Changing batch size - Githubissues

guillaume-chevalier / LSTM-Human-Activity-Recognition

Human Activity Recognition example using TensorFlow on smartphone sensors dataset and an LSTM RNN. Classifying the type of movement amongst six activity categories - Guillaume Chevalier

MIT License

3.33k stars 935 forks source link

Changing batch size #11

Closed srijandas07 closed 6 years ago

srijandas07 commented 6 years ago

Hello I tried to change the batch size from 1500 to 100, since I am using different features. The input dimension of my features are 4096 instead of your 128. But this causes the problem of Resource exhausted. So, I tried to reduce the batch size. But now the problem is that I am getting this error ValueError: Cannot feed value of shape (100, 4) for Tensor u'Placeholder_1:0', which has shape '(?, 14)' Thank You in advance for the help.

ron-weiner commented 6 years ago

hey, i'm stuck on the same issue, did you figure it out?

srijandas07 commented 6 years ago

Nope, I changed my implementation on keras. Its damn easy!!! I would recommend you to use that.

ron-weiner commented 6 years ago

Thanks for the quick reply!

Can you maybe share your work?

It can help me a lot!

guillaume-chevalier commented 6 years ago

The ValueError you get seems like you have changed the dataset in a bad way. The shape "?" means that the placeholder can accept any size for that dimension, which is the batch_size.

Looking at the placeholders, they are defined like this:

# Graph input/output
x = tf.placeholder(tf.float32, [None, n_steps, n_input])
y = tf.placeholder(tf.float32, [None, n_classes])

So it is the "y" that you have problems with. You probably have successfully changed the batch size. However, your problem is that you have changed the "n_classes". You are now classifying on 14 classes rather than 6 classes. But you try to give 4 classes to the neural network rather than 14. Fix your input dimensions for the "y" variable.

By the way, I've tried many deep learning libraries, and for now, the best are TensorFlow, Keras, and PyTorch in my opinion, if using Python. I like TensorFlow for it to be the most popular framework. I like Keras because it's simple. But be careful, simplicity is limiting. And I like PyTorch for it enabling dynamic graphs rather than static graphs.

srijandas07 commented 6 years ago

@guillaume-chevalier I understand the part of code where the problem occurs.

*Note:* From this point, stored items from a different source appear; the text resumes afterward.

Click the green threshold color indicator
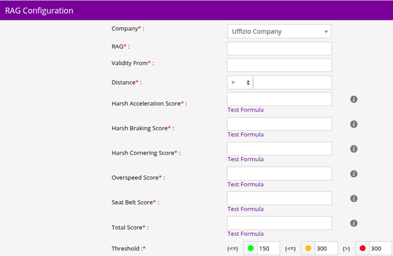The height and width of the screenshot is (256, 393). [251, 249]
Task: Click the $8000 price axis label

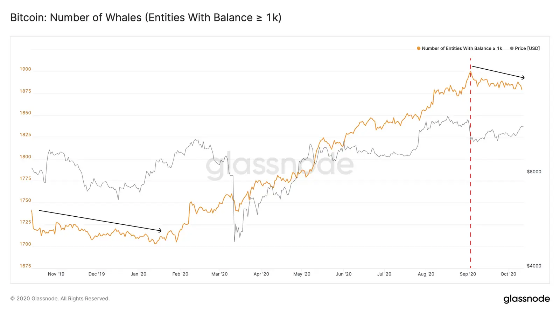Action: tap(534, 172)
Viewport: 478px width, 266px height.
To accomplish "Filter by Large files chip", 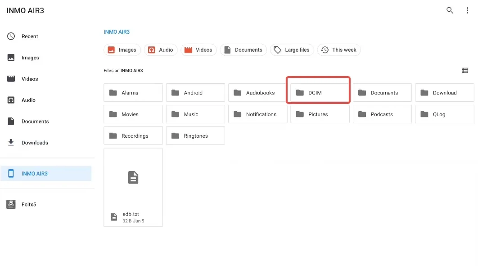I will pyautogui.click(x=292, y=50).
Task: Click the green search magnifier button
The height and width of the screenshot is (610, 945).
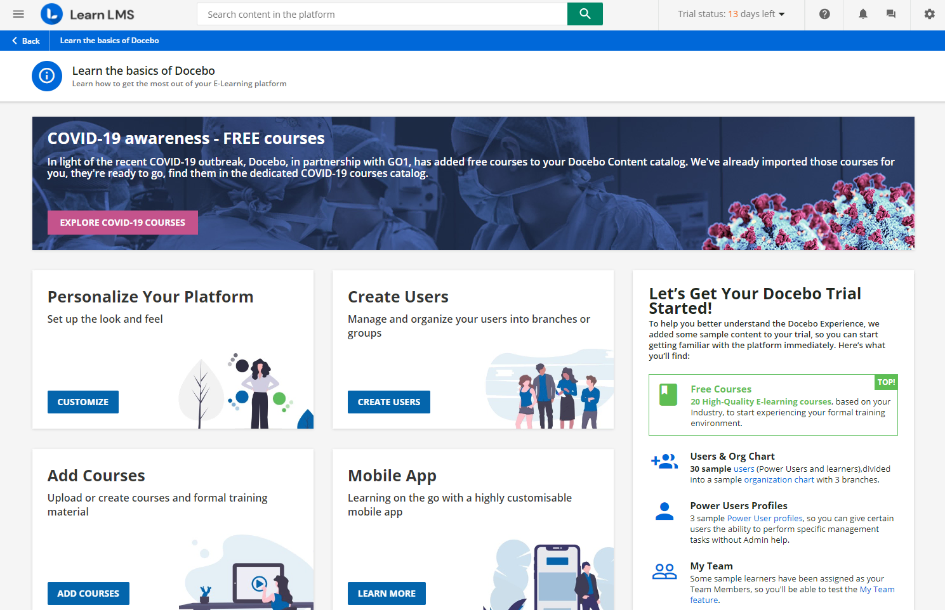Action: pos(585,14)
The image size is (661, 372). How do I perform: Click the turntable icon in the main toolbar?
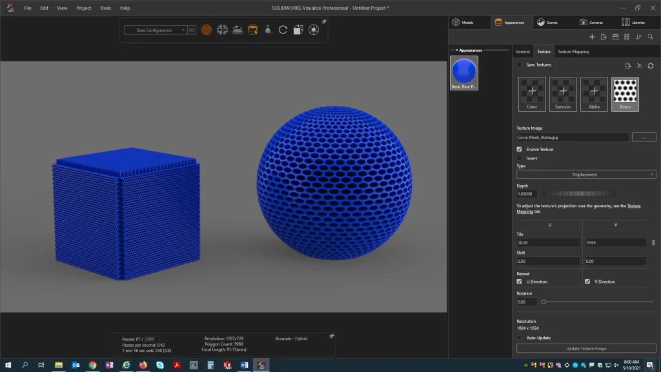point(238,30)
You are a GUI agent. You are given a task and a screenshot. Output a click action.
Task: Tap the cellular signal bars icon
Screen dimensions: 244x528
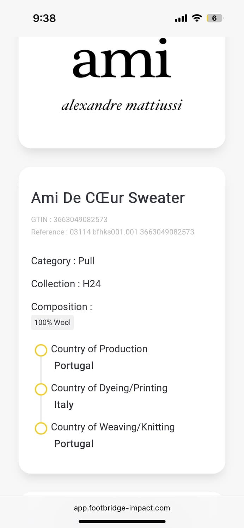[181, 18]
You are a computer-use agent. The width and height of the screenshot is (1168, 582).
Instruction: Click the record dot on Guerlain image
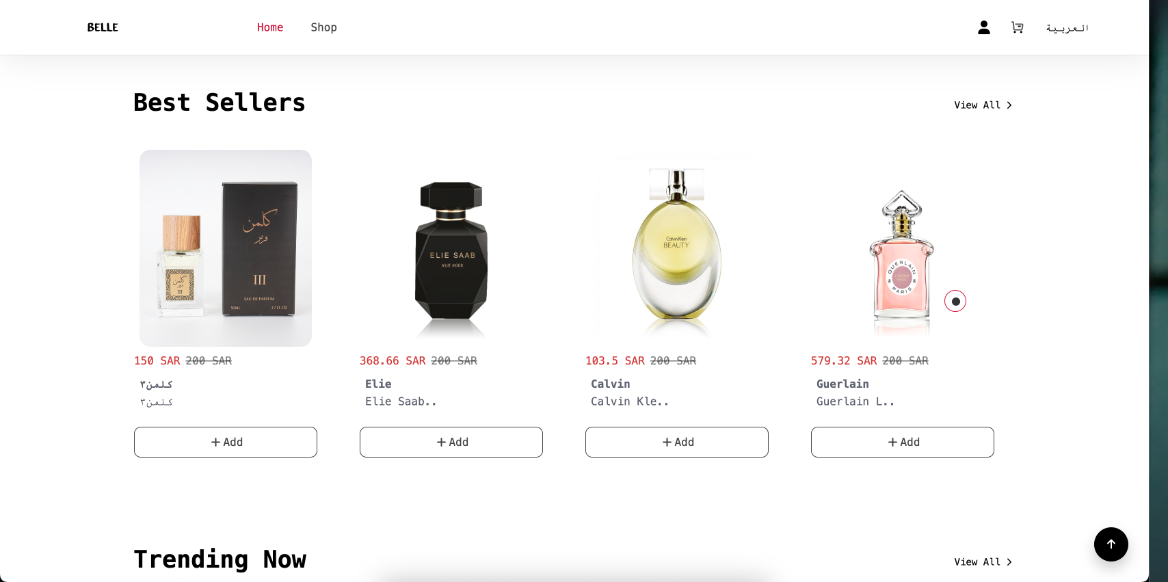pyautogui.click(x=955, y=301)
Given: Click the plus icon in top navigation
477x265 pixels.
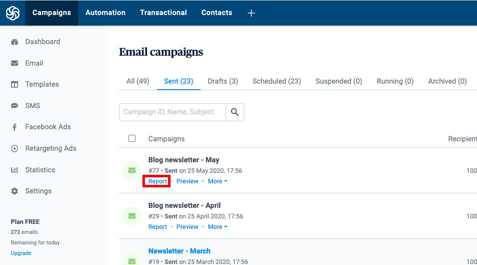Looking at the screenshot, I should (x=251, y=13).
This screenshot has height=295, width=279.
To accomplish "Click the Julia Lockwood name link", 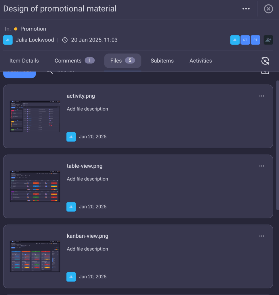I will 35,40.
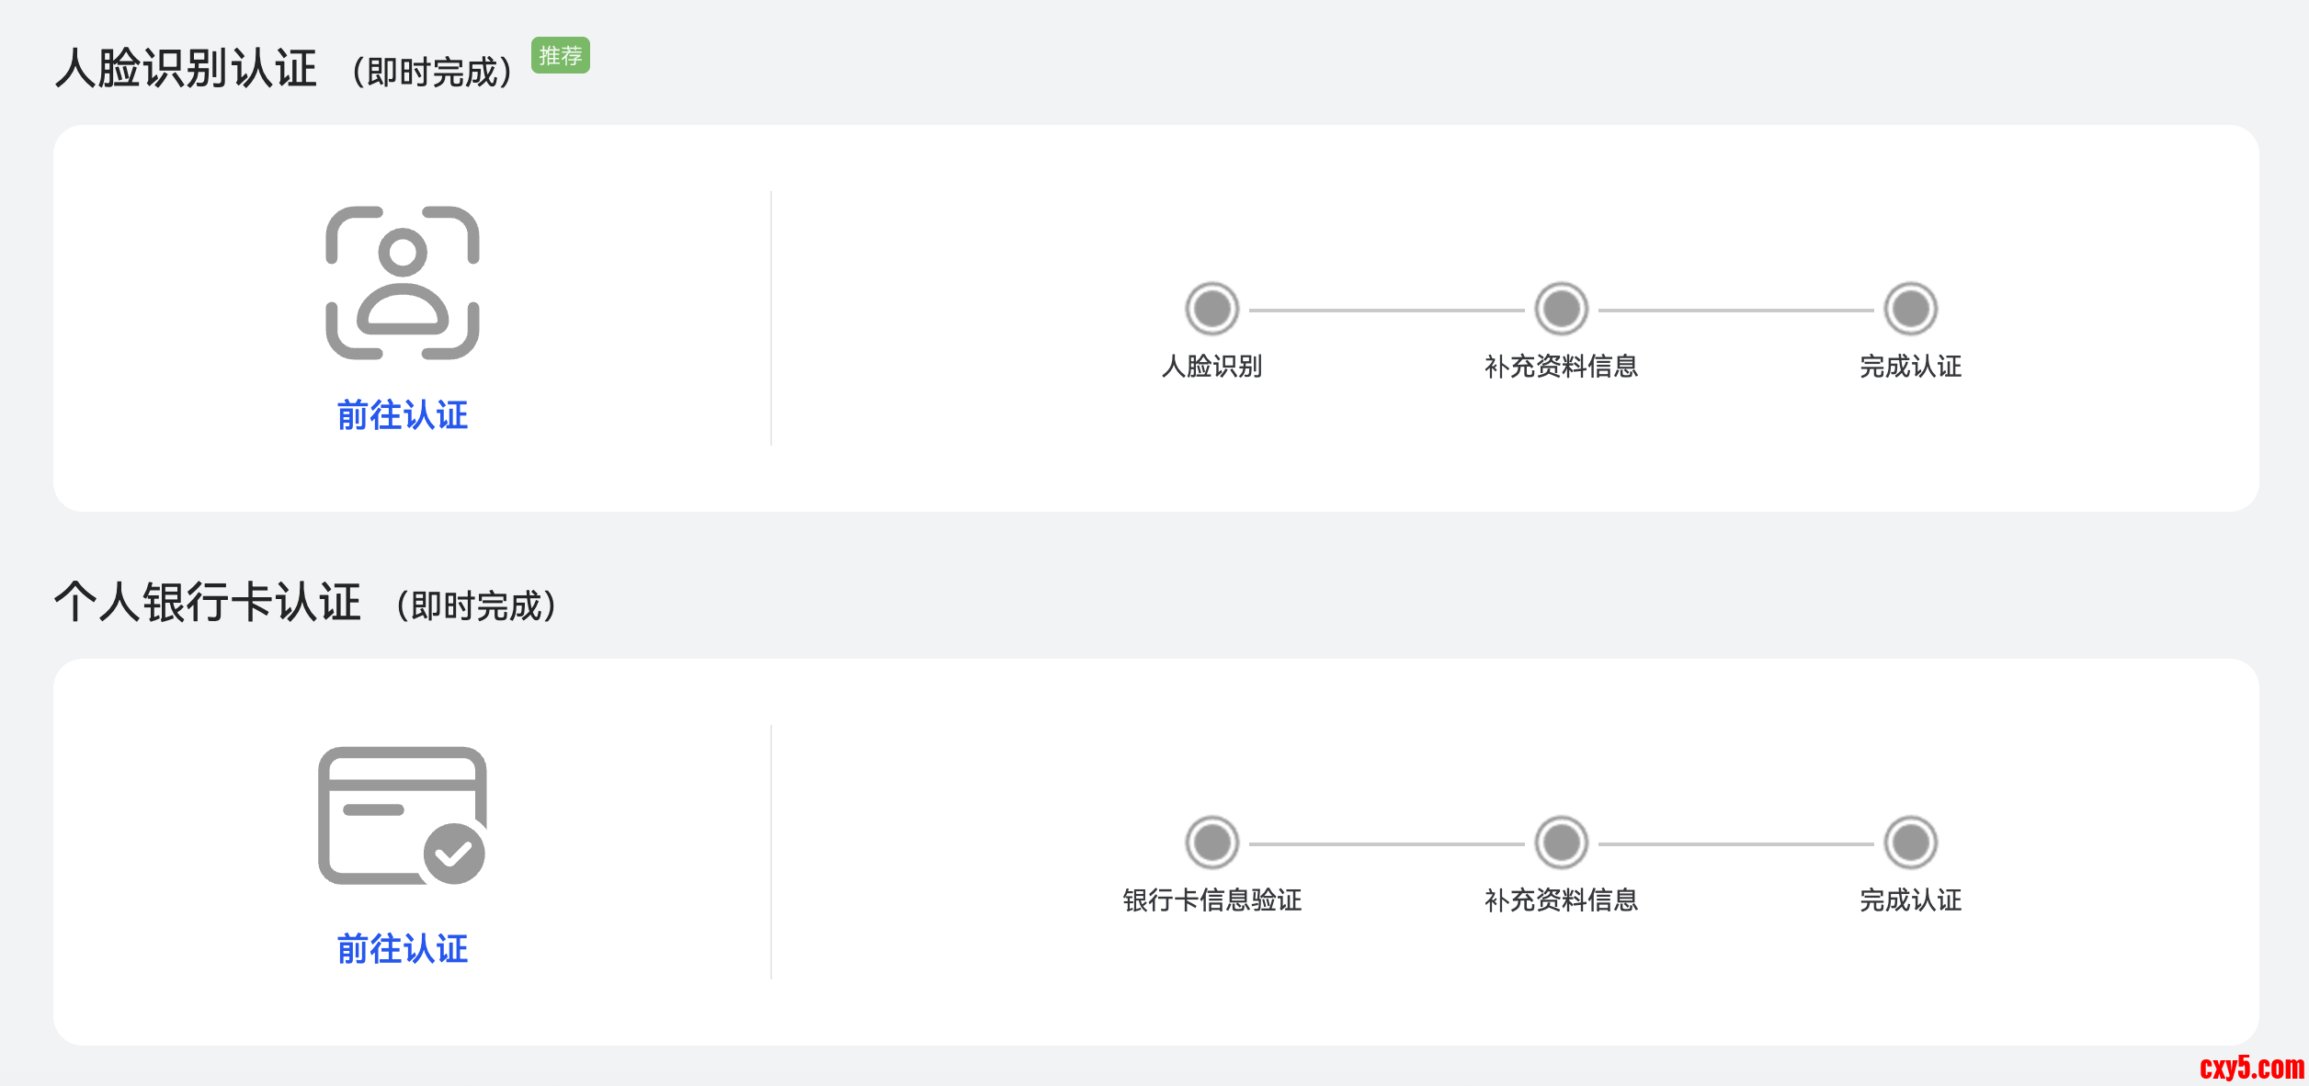Select 完成认证 step circle in face section
Viewport: 2309px width, 1086px height.
[x=1911, y=309]
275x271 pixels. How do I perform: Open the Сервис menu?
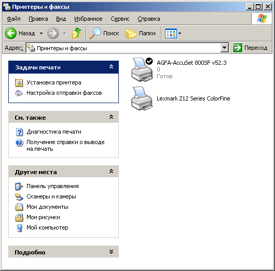tap(120, 19)

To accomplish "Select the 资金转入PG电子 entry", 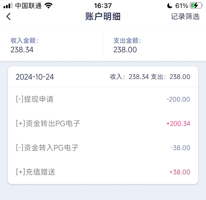I will 47,148.
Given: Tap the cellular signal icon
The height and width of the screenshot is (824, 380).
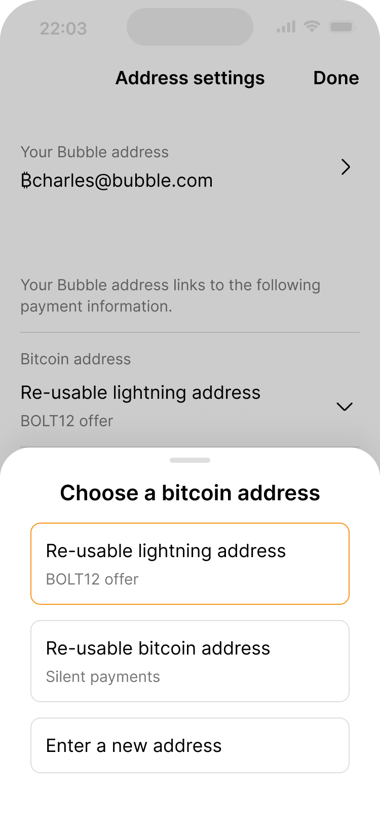Looking at the screenshot, I should click(286, 27).
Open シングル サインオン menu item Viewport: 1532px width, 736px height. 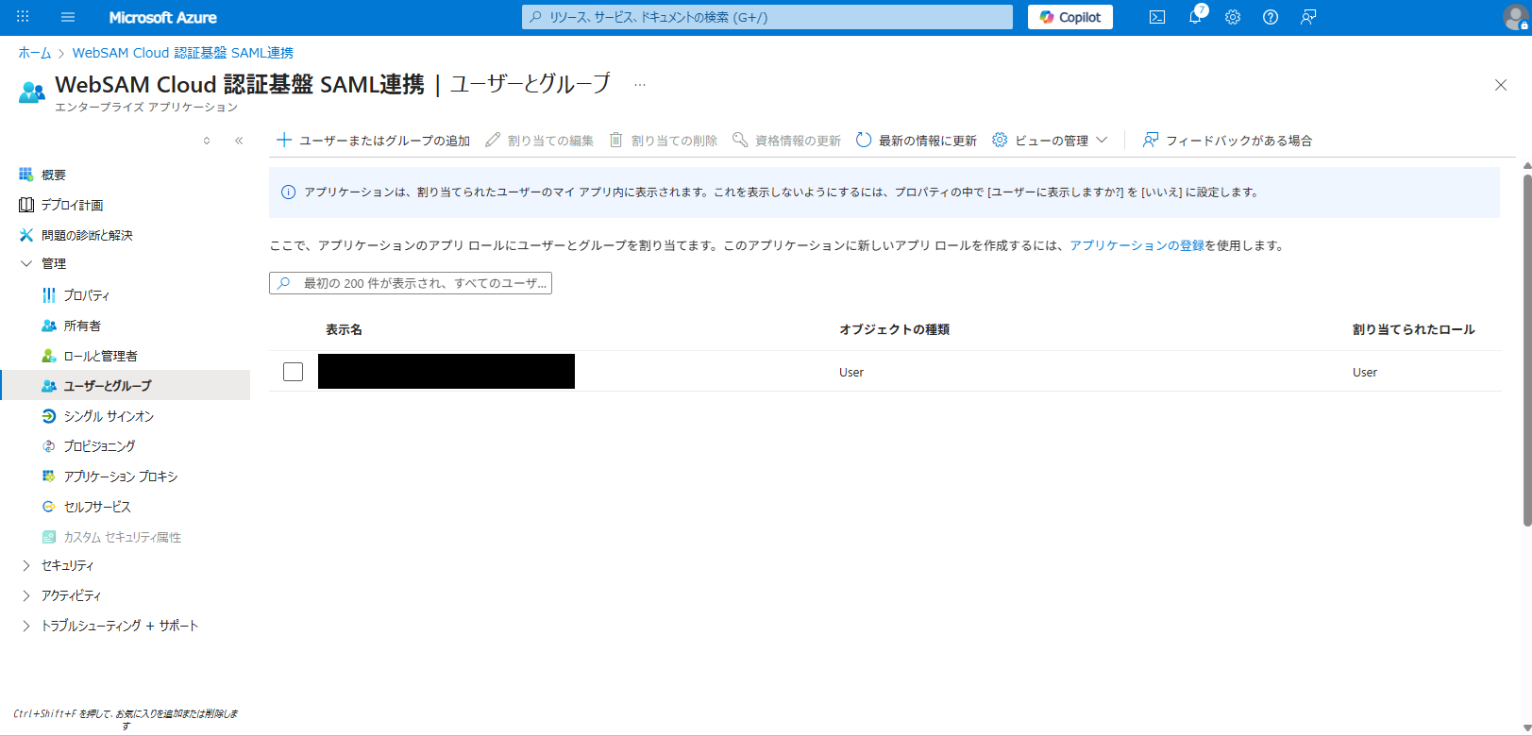[109, 416]
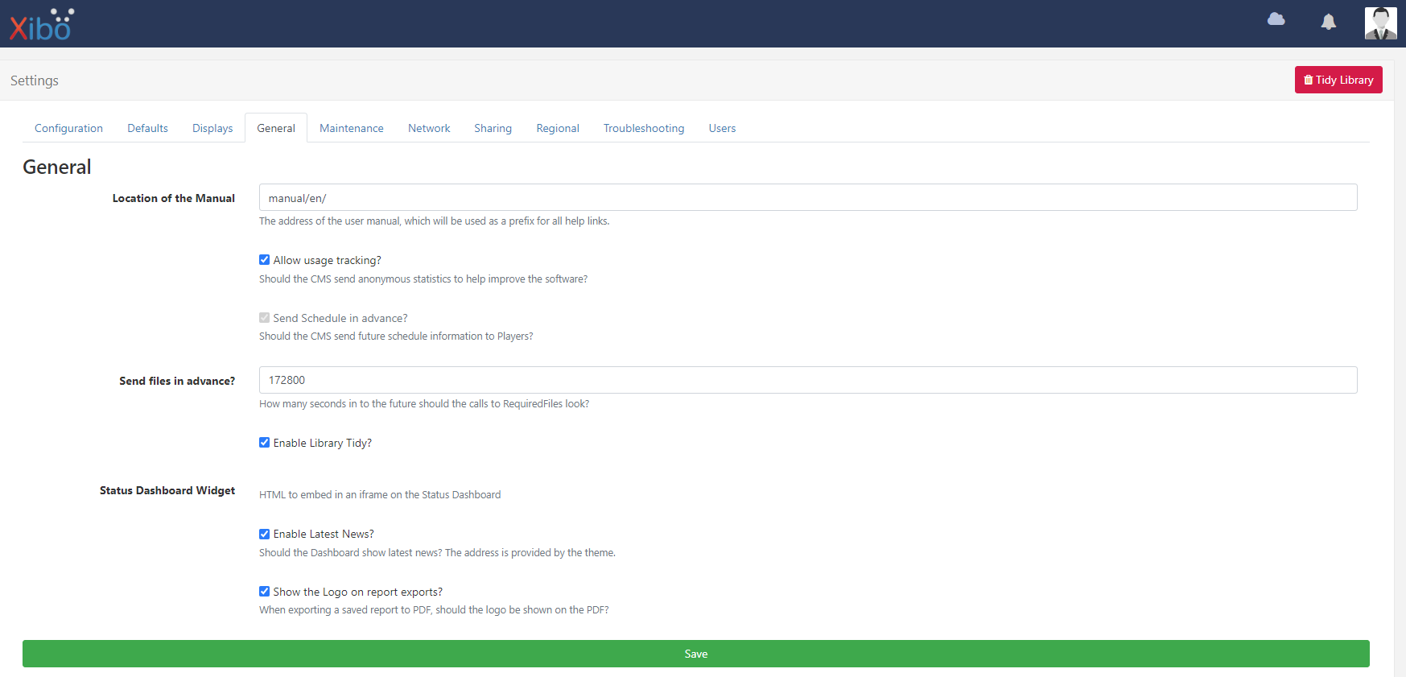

Every batch doesnt take features from all the classes. So, this creates the problem training the LSTM. If you are working with LSTMs, I would recommend to use keras since it is simpler in such case. But for other deep learning tasks you should choose the library wisely. Even CNTK and Torch can be beneficial in some cases. @ron-weiner Are you in real hurry for the code? I can upload it on next wednesday with proper documentation.

ron-weiner commented 6 years ago

Thanks @srijandas07 , Wednesday can be great for me, I am trying to use plstm methodology in the meanwhile. But if you don't have time for the documentary I can try to manage without. Thanks again !

srijandas07 commented 6 years ago

ok sure!! by wednesday, it will be uploaded and I will intimate you. By plstm, you mean parts LSTM from NTU right?

ron-weiner commented 6 years ago

I'm not sure what is an ntu but I plstm is phase-long-short-term-memory. It should be a possible solution to use lstm advantages over a case with a long time span and bif amout of time steps. Kind of a sliding window over time that in each step we implement lstm architecture.

ron-weiner commented 6 years ago

hey @srijandas07! happy wednesday :) did you manage to make a progress?

srijandas07 commented 6 years ago

@ron-weiner can you give your mail id?

ron-weiner commented 6 years ago

@srijandas07 here: ronweiner.research@gmail.com

Thanks!!!

stuarteiffert commented 6 years ago

Hey @srijandas07 and @ron-weiner,

I had the same issue come up. It resulted from the batch not containing every single class, which is more likely to happen with a small batch size. One_hot in the below line then only encodes for the classes found in the batch.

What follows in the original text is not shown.